Where the Net Is Heading in 2004


By Alex Salkever Making forecasts about the Internet is always a dangerous business. The Web has stubbornly defied conventional wisdom in all manner of areas. Clothes and other high-touch goods would never sell online? Wrong. Everyone would have broadband by 2005? Wrong again. Every kind of communication and entertainment would rapidly converge on the PC? Well, that may yet happen but certainly not for several more years.

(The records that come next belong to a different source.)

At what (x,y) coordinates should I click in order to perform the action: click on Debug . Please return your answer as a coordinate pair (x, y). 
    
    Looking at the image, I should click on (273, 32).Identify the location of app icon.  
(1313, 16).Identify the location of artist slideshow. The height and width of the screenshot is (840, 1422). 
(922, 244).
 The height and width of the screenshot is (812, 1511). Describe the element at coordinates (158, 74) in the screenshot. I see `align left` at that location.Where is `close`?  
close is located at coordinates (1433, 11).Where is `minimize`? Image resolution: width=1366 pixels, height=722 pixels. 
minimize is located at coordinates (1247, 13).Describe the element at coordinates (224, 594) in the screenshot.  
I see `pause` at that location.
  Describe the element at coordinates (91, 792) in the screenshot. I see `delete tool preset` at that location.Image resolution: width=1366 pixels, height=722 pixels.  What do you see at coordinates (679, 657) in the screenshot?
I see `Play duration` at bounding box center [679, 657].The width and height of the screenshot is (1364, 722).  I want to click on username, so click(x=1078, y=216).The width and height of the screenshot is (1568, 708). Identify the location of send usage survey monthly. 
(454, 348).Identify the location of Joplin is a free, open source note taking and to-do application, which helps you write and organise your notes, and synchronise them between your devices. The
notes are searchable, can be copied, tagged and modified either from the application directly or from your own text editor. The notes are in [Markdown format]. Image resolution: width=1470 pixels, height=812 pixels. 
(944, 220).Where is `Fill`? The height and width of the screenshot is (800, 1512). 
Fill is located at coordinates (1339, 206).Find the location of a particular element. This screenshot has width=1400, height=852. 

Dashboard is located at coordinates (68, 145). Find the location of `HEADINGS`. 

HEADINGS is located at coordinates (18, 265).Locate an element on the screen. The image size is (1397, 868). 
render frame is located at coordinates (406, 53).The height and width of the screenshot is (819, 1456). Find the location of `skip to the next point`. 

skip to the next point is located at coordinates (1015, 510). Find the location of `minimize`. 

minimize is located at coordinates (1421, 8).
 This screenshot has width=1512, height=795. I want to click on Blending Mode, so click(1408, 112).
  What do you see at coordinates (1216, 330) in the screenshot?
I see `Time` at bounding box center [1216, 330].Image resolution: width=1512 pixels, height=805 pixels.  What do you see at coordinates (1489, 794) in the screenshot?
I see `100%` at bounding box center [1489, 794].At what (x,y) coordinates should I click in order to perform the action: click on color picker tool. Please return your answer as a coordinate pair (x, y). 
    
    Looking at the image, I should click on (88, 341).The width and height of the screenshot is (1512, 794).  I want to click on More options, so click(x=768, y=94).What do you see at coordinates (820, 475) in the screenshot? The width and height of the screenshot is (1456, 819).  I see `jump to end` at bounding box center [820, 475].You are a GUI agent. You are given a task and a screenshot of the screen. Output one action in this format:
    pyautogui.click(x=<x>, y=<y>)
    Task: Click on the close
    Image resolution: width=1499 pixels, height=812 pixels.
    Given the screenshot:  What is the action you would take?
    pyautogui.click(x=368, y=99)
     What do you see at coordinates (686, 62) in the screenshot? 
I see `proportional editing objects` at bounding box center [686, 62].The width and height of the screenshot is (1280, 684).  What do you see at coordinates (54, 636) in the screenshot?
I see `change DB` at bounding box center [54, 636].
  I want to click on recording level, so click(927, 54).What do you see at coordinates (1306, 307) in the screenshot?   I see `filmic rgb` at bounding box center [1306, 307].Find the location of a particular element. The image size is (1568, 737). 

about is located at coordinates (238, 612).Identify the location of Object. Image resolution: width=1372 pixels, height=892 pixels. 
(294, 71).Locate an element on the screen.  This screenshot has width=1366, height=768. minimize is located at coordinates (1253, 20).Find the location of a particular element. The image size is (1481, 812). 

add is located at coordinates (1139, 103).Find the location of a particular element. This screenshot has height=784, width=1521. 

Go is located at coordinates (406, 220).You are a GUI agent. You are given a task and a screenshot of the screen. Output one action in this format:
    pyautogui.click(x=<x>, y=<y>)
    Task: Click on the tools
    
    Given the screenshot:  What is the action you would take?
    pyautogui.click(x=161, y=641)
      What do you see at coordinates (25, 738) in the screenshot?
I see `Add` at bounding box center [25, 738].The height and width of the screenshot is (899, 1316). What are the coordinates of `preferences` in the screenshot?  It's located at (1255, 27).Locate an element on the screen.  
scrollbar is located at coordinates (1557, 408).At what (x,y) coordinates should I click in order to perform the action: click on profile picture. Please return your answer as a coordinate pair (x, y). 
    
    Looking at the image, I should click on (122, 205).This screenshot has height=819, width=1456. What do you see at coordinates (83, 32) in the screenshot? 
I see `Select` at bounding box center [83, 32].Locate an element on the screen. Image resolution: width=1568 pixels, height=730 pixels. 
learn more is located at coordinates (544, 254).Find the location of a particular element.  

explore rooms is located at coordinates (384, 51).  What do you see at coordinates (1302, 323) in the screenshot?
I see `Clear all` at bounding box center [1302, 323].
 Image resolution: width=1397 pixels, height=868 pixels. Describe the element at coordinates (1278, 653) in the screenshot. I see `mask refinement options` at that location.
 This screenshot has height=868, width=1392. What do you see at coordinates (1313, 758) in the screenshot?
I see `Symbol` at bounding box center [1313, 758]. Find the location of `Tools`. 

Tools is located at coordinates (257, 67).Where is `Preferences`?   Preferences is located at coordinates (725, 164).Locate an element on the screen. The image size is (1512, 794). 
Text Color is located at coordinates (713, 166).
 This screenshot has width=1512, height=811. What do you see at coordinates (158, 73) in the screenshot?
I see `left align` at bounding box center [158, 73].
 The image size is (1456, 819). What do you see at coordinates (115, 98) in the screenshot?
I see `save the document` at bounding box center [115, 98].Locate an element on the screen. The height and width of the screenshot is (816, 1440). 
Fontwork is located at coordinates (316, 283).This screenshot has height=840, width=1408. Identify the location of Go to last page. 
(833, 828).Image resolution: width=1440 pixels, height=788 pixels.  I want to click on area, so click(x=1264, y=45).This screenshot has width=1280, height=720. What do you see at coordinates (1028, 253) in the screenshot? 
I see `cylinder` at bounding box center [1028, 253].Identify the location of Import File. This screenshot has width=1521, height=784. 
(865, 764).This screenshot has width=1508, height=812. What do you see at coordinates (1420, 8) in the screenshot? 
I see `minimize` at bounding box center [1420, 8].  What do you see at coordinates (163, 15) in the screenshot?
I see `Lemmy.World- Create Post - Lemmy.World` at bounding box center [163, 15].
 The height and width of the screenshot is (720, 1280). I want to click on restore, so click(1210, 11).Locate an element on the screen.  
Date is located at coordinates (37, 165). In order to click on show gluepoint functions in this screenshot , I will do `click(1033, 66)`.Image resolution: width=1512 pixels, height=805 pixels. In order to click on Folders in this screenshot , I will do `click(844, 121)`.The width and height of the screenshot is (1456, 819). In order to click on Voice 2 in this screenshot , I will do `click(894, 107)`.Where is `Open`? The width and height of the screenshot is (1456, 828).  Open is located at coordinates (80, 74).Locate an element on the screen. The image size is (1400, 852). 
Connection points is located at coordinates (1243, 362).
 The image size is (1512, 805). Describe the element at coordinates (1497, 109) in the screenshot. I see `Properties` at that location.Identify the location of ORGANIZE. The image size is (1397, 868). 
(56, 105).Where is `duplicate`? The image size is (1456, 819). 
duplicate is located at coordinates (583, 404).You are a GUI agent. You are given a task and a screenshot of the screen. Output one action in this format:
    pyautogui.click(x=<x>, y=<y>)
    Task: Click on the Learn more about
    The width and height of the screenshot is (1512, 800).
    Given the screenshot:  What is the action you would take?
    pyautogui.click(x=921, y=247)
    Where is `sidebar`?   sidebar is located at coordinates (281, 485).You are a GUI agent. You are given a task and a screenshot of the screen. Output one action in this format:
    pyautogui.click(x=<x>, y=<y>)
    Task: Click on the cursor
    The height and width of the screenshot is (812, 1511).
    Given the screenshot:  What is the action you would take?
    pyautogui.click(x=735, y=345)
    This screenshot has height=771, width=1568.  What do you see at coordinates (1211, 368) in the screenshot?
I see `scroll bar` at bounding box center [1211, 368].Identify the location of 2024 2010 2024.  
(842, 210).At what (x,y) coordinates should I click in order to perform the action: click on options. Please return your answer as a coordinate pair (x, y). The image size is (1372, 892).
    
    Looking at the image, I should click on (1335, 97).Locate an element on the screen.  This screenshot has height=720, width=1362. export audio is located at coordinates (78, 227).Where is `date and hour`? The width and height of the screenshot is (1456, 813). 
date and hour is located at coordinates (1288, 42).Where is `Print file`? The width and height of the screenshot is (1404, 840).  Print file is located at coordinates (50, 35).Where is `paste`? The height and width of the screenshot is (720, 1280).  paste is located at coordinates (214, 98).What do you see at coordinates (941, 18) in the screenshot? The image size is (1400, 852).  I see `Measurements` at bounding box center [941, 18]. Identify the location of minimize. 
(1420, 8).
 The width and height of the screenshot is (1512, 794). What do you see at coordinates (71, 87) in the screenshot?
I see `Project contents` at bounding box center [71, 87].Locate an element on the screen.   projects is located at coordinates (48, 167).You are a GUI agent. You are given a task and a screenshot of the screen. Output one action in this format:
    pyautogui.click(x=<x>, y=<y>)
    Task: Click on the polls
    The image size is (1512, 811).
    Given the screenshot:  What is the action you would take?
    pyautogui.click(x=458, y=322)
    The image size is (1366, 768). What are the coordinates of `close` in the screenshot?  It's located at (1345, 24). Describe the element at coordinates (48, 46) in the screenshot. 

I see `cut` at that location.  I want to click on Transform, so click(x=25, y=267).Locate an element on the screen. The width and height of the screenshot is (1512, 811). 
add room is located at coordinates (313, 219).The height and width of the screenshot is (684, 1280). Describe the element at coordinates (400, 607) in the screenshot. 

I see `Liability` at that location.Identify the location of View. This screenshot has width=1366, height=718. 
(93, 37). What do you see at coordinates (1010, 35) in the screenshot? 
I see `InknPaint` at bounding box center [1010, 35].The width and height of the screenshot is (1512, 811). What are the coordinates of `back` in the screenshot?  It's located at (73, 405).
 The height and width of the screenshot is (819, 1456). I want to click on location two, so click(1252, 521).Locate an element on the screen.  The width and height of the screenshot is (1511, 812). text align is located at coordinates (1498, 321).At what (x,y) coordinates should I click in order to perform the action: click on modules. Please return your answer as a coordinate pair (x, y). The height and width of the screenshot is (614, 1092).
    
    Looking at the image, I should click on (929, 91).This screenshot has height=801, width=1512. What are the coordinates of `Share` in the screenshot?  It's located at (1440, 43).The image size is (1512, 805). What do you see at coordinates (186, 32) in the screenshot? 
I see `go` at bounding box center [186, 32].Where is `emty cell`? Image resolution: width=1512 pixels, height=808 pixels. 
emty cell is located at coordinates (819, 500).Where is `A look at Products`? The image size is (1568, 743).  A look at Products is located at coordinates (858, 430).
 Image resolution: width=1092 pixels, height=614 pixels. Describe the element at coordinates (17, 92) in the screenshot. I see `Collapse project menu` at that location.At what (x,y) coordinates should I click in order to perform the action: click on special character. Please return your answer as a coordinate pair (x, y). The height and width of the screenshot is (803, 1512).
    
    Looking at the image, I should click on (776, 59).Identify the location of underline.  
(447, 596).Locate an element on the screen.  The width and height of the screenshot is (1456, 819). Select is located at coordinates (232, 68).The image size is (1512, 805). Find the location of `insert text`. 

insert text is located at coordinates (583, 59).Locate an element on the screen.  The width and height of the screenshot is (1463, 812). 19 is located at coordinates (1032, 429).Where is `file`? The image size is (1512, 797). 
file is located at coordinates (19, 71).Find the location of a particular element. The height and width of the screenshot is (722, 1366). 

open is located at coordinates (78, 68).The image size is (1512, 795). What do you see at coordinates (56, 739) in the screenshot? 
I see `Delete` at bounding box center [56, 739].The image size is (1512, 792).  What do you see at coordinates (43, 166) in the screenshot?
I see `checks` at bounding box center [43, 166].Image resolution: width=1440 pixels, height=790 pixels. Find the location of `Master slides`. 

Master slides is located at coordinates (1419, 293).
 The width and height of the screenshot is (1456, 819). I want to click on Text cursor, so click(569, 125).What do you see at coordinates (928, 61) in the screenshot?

So with little fanfare (and don't hold me to them), I'm going to walk the highwire with some predictions for 2004 and hope I don't fall off it too quickly. Deep breath, steady now...here goes:

Everyone Guns for Google

Microsoft (MSFT) has already made it known that it's planning to invest massively to build its own search engine. It has even started hiring key personnel from Overture, among other places. Yahoo! (YHOO) is doing the same, having snapped up Overture as well key assets of search companies AltaVista and FAST.

However, a new wave of startups is also taking aim at Google -- as well as at Yahoo, the two search leaders (see BW Online, 12/16/03, "Google Here, There, and Everywhere"). Kanoodle provides paid-search placement technology that it claims is better than Google's or Overture's. Groxis, a search tool that works as a desktop application, has just launched with Google clearly in its sights. Vivante, a new entrant aimed at giving surfers better geographically specific search capabilities, is tuning up for battle. And Ask Jeeves has improved up its Teoma search engine to the point where it's a very solid Google competitor.

More competition is on the way as venture capitalists are throwing money at search startups. That's no surprise, considering the eye-popping $15 billion pre-IPO valuation that Google-watchers are placing on the company. Google is a tempting target, and it'll draw an increasing number of competitors in the coming year.

Your Cable Company Is Your Phone Company

The Baby Bells that provide local phone service to most of America are in a nasty fix. They rely on old-style phone technology for the majority of their revenues. Yet Americans will begin cutting that local cord in droves in 2004. Instead, they'll opt for wireless phones or Internet-based calling (known as voice over Internet protocol, or VoIP). Wireless number portability now lets mobile customers take their number from plan to plan, making cell phones far more attractive as a full-time replacement for land lines.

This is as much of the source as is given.